Extract provided:
I could understand your doubts if you have to do a lot of coding and subsequent maintenance to provide support for various levels, but in this particular case it is one-time effort - and you give the user full control while still providing some sensible defaults (or meta-levels) based on your own testing. zstd (the app) has so many options for a reason - and the reason is to give us, users, the freedom to adjust to our needs and specific scenarios. Nothing is more frustrating that the lack of choice when it is expected and could be provided almost for free :)

Likewise, configurable at runtime number of threads allows to fine-tune for specific scenarios - high-traffic, low-traffic, etc - but you could never be sure that the value you choose based on your own experience will fit specific use case. Maybe someone has 64-core ARM CPU and is willing to dedicate half of those cores to nfdump, while someone will be unhappy to allocate more than 2-4 cores even with 128-core CPU.

If compression takes more than half of time needed for collection - I would spawn additional thread anyway (up to the specified maximum), just to make sure that everything that is collected will be stored in time, without any lag ( I had such cases already and it hit me badly).

Even for re-compression it still makes sense to allow tuning - some may have enough cores to re-compress in real-time with bz2, some will never use compression at all or use only lz4.

gabrielmocan commented 1 year ago

@phaag now it's mandatory to have zstd in order to compile from source? Can I disable it? Rather not add yet another dep on my container...

Supplied material:
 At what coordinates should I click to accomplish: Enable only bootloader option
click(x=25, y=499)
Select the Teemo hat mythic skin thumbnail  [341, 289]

What to do:
a: Answer these questions from the nfdump compression discussion:
(i) What hardware does the example of someone willing to dedicate half of the cores to nfdump have?
(ii) When would the writer spawn an additional thread?
(iii) What does gabrielmocan prefer not to add?
b: Can you pick up the nfdump compression discussion after its last comment and continue it?

Results for each task:
a:
(i) A 64-core ARM CPU.
(ii) When compression takes more than half of the time needed for collection.
(iii) Yet another dependency on the container.

b:
phaag commented 1 year ago

So far, it’s not mandatory. If configure does not find it, it’s not integrated. You see it in the summary at the end of the configure run. As of now, libbzip2 is mandatory, so I would like to streamline the two. Either both optional or mandatory. Any preferences?

phaag commented 1 year ago

As of the number of writer threads, this could be implemented reasonably fast, as the code is already pretty close. This will improve compressed writing performance. On low volume networks, these additional threads will sleep and not adding any CPU load. The same goes for the reader threads. Those are much lighter but still could improve nfdump throughput.

phaag commented 1 year ago

The current master repo adds dynamically writer threads. In nfdump you can limit them by using argument -W. All collectors have dynamic writer threads enabled at startup. The number of threads depends on the number of cores online on the current kernel. @All - Please test report back any bugs.

gabrielmocan commented 1 year ago

@phaag optional gives more flexibility. In my use case, I don't use compression at all.

phaag commented 1 year ago

If no compression is enabled, then the number of writer is automatically limited to 1. There is no difference to before. However, if you use -z=lz4 the speed is next to identical to no compression. So feel free to play.

gabrielmocan commented 1 year ago

I'm just trying to reduce dependencies to get a slimmer Docker image =D

gabrielmocan commented 1 year ago

As of now my final image has to have libbz2-dev otherwise nfcapd/sfcapd won't run, even though I don't use compression.

background: I don't store raw nfcapd files, I process them with go-nfdump and store on QuestDB (https://github.com/questdb/questdb) then I delete raw files.

aldem commented 1 year ago

@phaag Not exactly a "bug", but... tried to run with -r flows-10m -J zstd:5 -w flows-10m.zstd (was my mistake - actually I wanted to use -zzstd:5), and got:

File flows-10m compression changed

However, the compression wasn't changed, there was no output file named flows-10m.zstd but instead there was a file flows-10m-tmp.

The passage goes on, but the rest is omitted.